I understand that the government does not want to spend money on an imaging examination that is unnecessary. As a fiscal conservative, I have an inherent distaste for waste and actively resent the idea of my tax dollars being spent on anything that isn’t necessary. When it comes to finding opportunities to reduce health-care spending, however, it is clear that the needle is skipping on the government’s record—because imaging cuts keep playing over and over and over again.
Most recently, imaging cuts and containment found their way onto the White House’s recommended hit list for balancing the budget. As part of its deficit-reduction proposal, the Obama administration suggests raising the equipment-utilization–rate assumption (already at 75%). It also recommends implementation of a prior-authorization program for high-tech imaging in the Medicare program.
For a summary of the major cuts that imaging has experienced and some of the results through 2010, take a look at the Imaging Market File. Thinking that imaging cuts are going to solve the Medicare expenditure problem is not only increasingly wishful; it is downright magical.
First, the growth of imaging has slowed dramatically, and in some settings, has veered into negative territory.

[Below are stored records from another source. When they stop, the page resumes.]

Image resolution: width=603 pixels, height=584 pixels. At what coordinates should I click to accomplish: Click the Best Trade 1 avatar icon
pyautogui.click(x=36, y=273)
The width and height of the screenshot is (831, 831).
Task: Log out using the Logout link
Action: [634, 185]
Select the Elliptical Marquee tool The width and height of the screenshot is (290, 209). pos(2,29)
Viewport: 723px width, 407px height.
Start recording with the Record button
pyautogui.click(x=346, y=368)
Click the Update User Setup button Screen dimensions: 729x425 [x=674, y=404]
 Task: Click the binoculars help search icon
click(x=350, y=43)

Second, although it sometimes is necessary to spend money to make money, what is the wisdom of adding another administrative layer (to a system already bloated with administrative costs) in the form of a radiology benefit management program? Aside from the per-member, per-month cost, CMS would be liable to monitor the program to ensure that policies were consistent and necessary care not denied, in a further investment of resources.
We now are spending more than $18 billion in tax dollars on the Health Information Technology for Economic and Clinical Health Act’s incentives to modernize health care through IT. The Obama administration could compound its investment payback by making computerized provider order entry for radiology, with clinical decision support, a part of stage 2 meaningful-use requirements: clear and simple guidance at the time of ordering.

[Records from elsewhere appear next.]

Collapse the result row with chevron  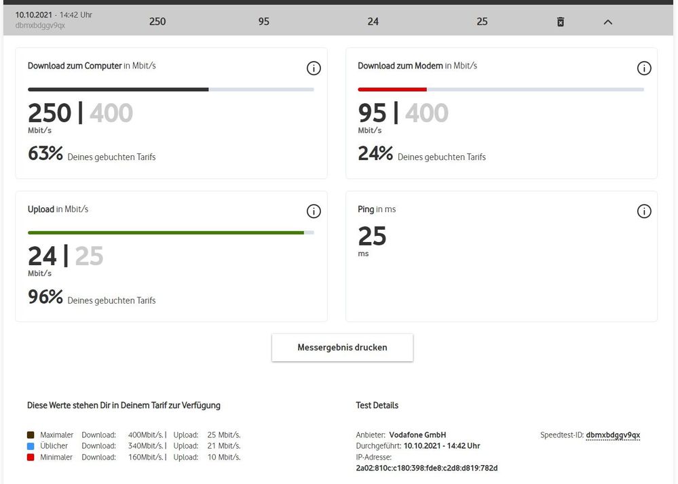607,22
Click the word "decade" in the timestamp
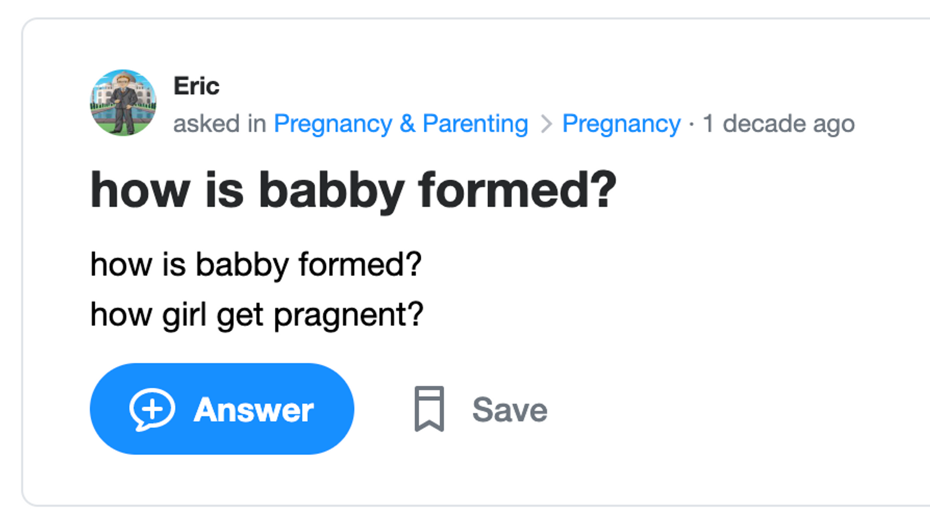 click(x=764, y=124)
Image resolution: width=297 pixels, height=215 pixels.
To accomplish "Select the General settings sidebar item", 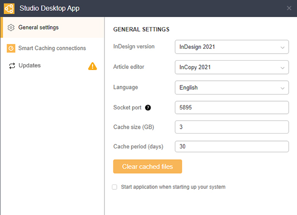I will point(39,28).
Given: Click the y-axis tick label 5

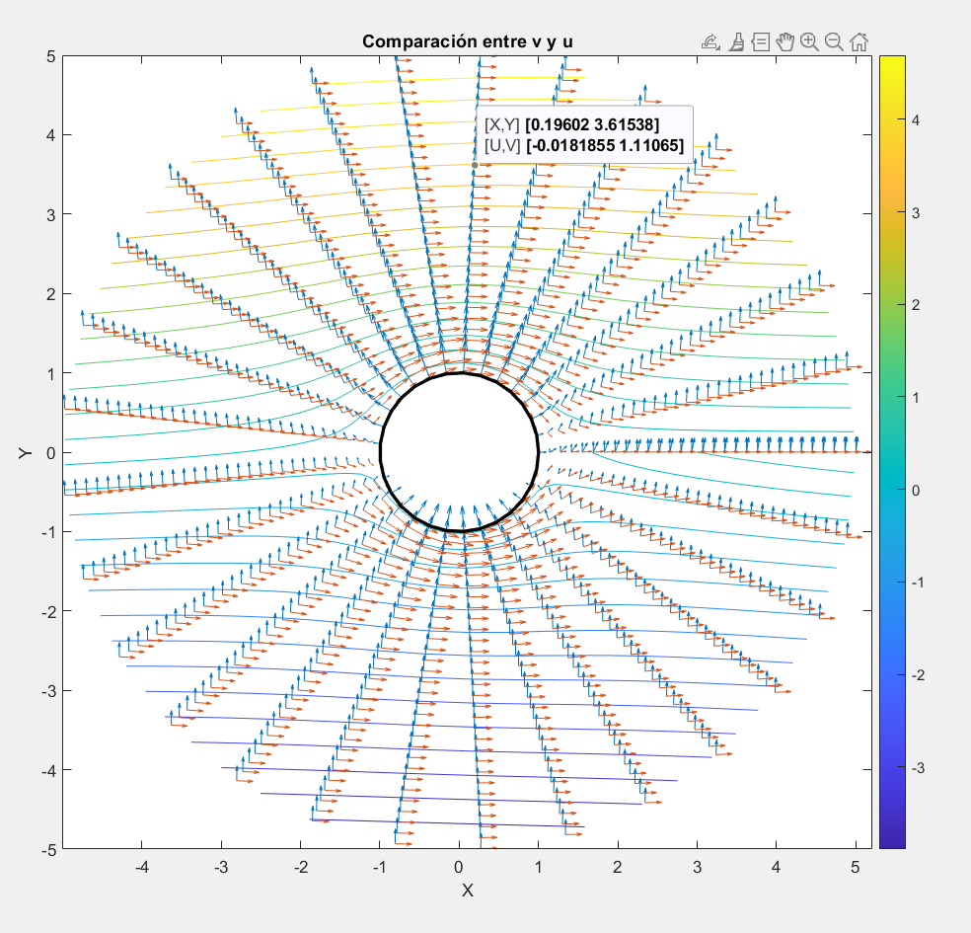Looking at the screenshot, I should (50, 56).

Third, there is lower-hanging fruit that might not be as sexy as those big, sophisticated imaging machines, but that packs a much bigger wallop when it comes to savings potential.
Recently, Kale et al1 did an analysis of work by The Good Stewardship Working Group,2 which published, in May 2011, its list of the top five overused clinical activities across three primary-care specialties (pediatrics, internal medicine, and family medicine), as determined by physician-panel consensus. That list included MRI for lower-back pain, head-injury imaging for children, and dual-energy x-ray absorptiometry for women under 65 and men under 70.
Kale et al performed a cross-sectional analysis using data from the 2009 National Ambulatory Medical Care Survey and the National Hospital Ambulatory Medical Care Survey, limiting its sample to visits by patients to their primary-care physicians.
The most prevalent activity was ordering of a complete blood count for a general medical examination, associated with a cost of $32.7 million. The activity associated with the highest cost ($5.8 billion) was the prescribing of brand-name statins instead of generic statins. The least prevalent activity was bone-density testing in women younger than 65, but it did account for $527 million in costs. MRI for lower-back pain had a $175 million price tag. Head-injury imaging in children and bone-density exams in men under 70 were too infrequent to report. Kale et al conclude that most primary-care activities identified by the working group are not major contributors to health-care costs.
What we need now is an efficiency expert in Washington—someone who is aware of all health-care programs and initiatives and how they affect each other, so that we can begin truly economizing our health system. We need a health-care controller who can look at the system holistically and recognize that the unintended consequence of cuts to the imaging technical component could be the wide-scale shuttering of a low-cost, community-based provider.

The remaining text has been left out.